- _THE PROBLEM_: Tally the lines of the data below that contain the string "Task", counting only case-sensitive matches, and give the number alone.

[START DATA SUPPLIED]

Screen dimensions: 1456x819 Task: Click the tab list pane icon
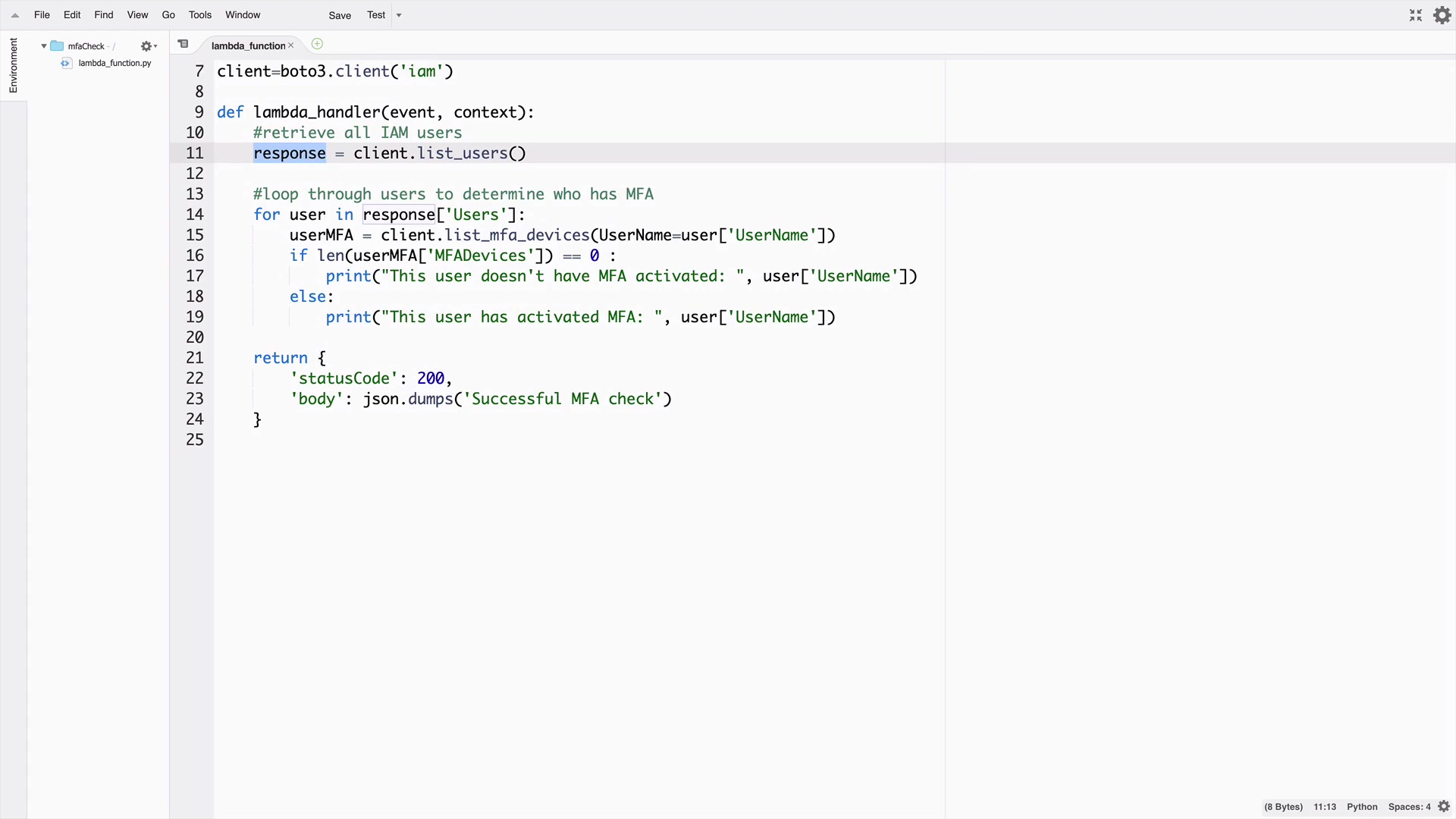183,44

[END DATA SUPPLIED]
[START DATA SUPPLIED]

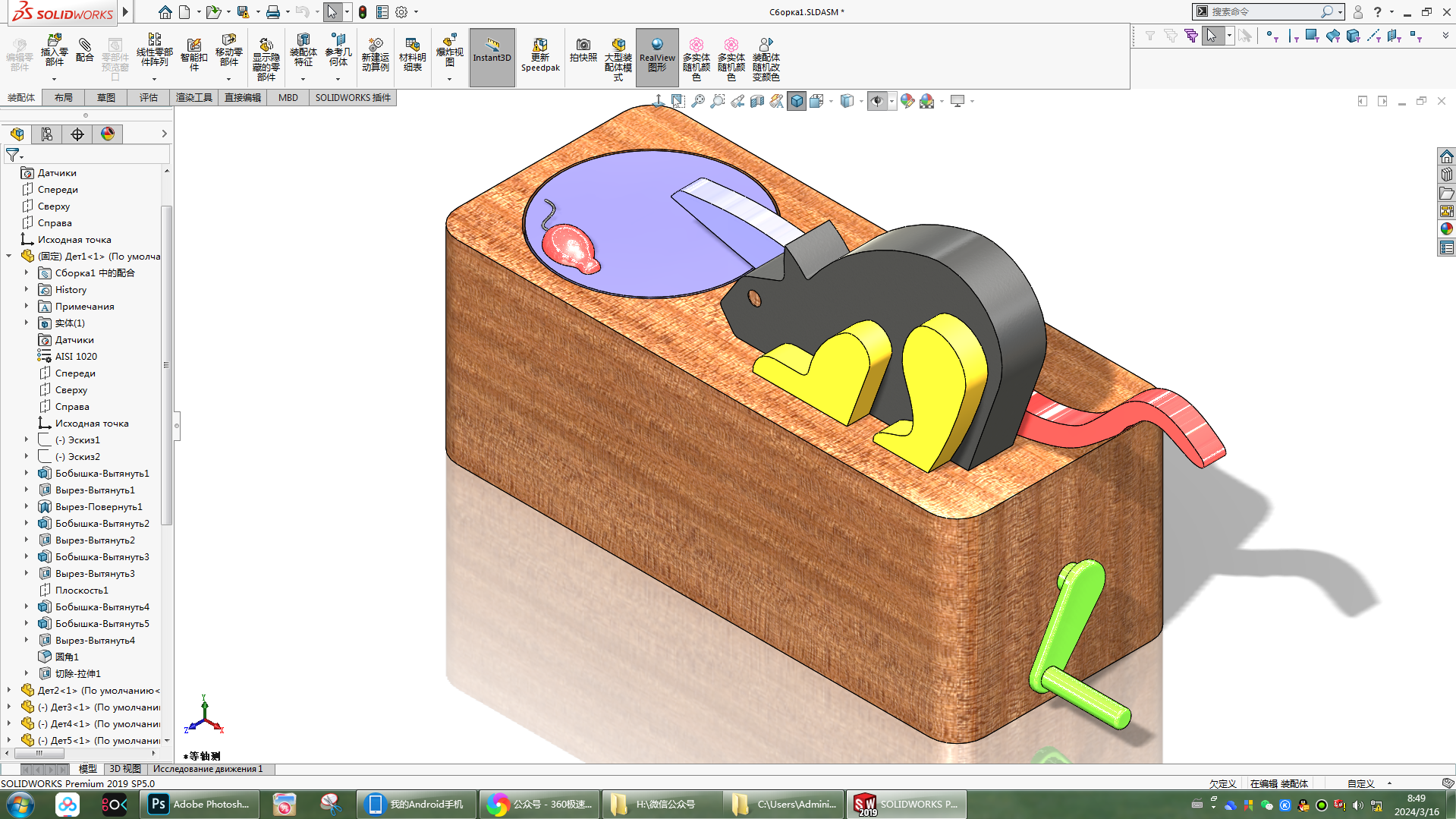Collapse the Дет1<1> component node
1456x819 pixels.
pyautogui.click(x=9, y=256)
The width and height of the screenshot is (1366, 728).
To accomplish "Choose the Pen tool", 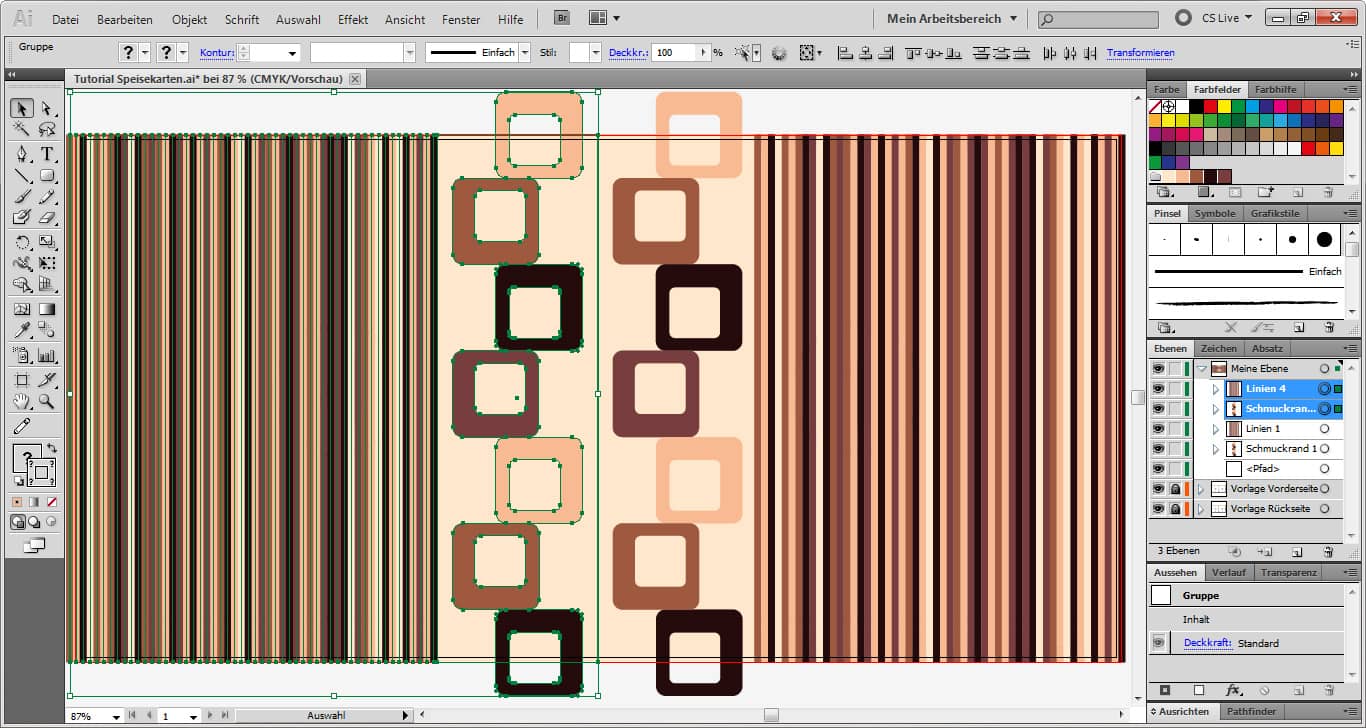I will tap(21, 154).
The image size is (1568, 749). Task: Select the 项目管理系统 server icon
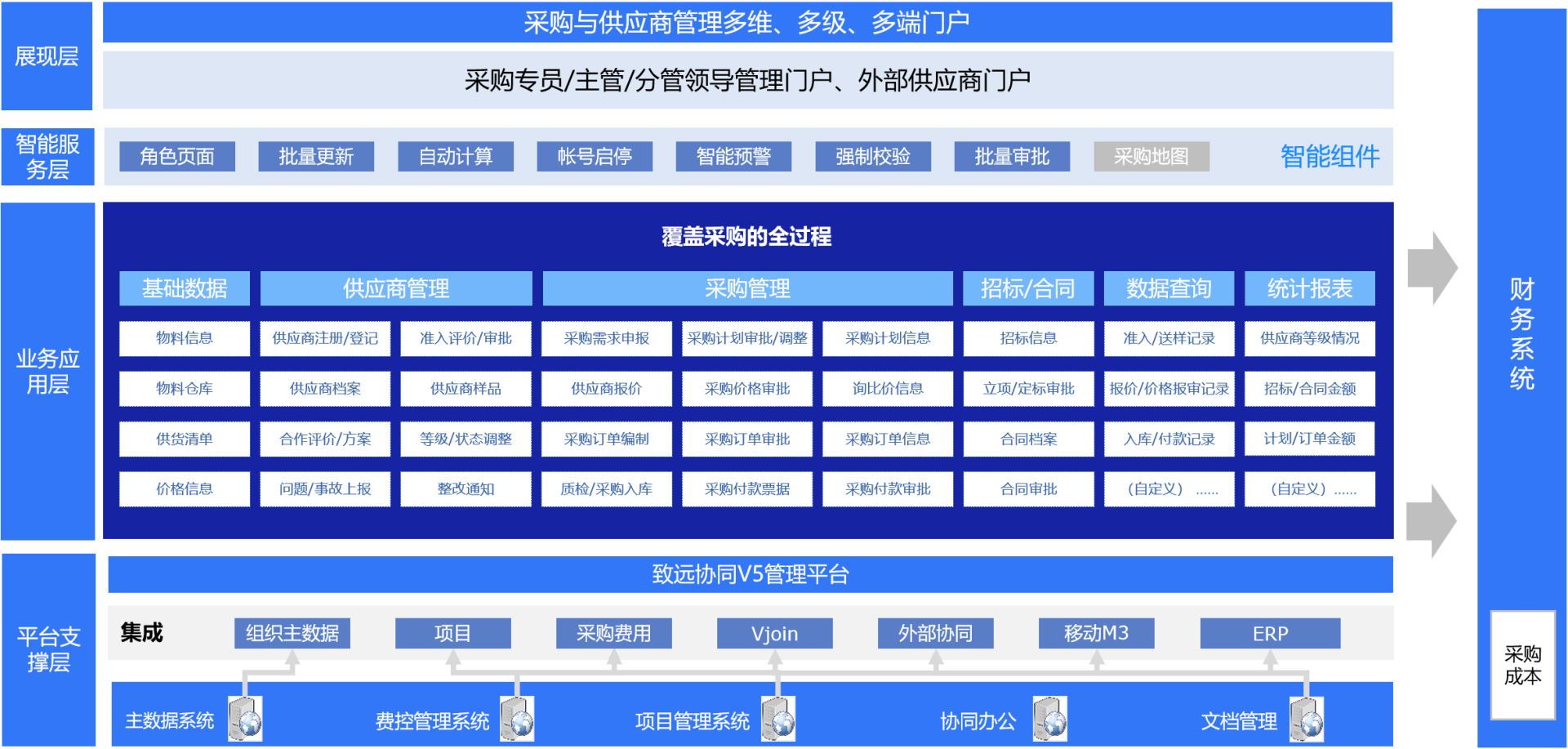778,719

[END DATA SUPPLIED]
[START DATA SUPPLIED]

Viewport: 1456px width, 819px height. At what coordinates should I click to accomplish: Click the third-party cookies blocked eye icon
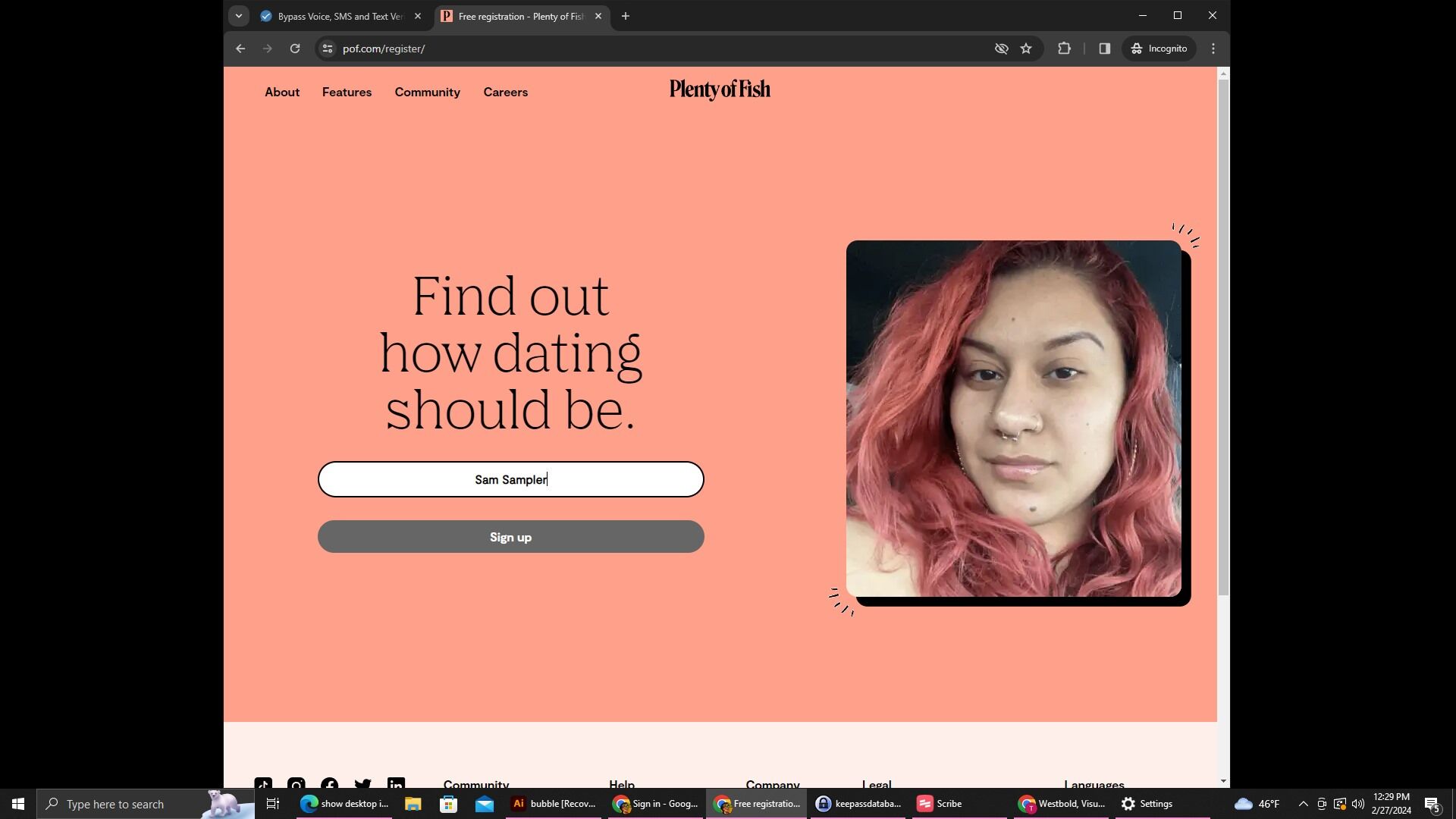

[END DATA SUPPLIED]

- _FULL RESPONSE_: 2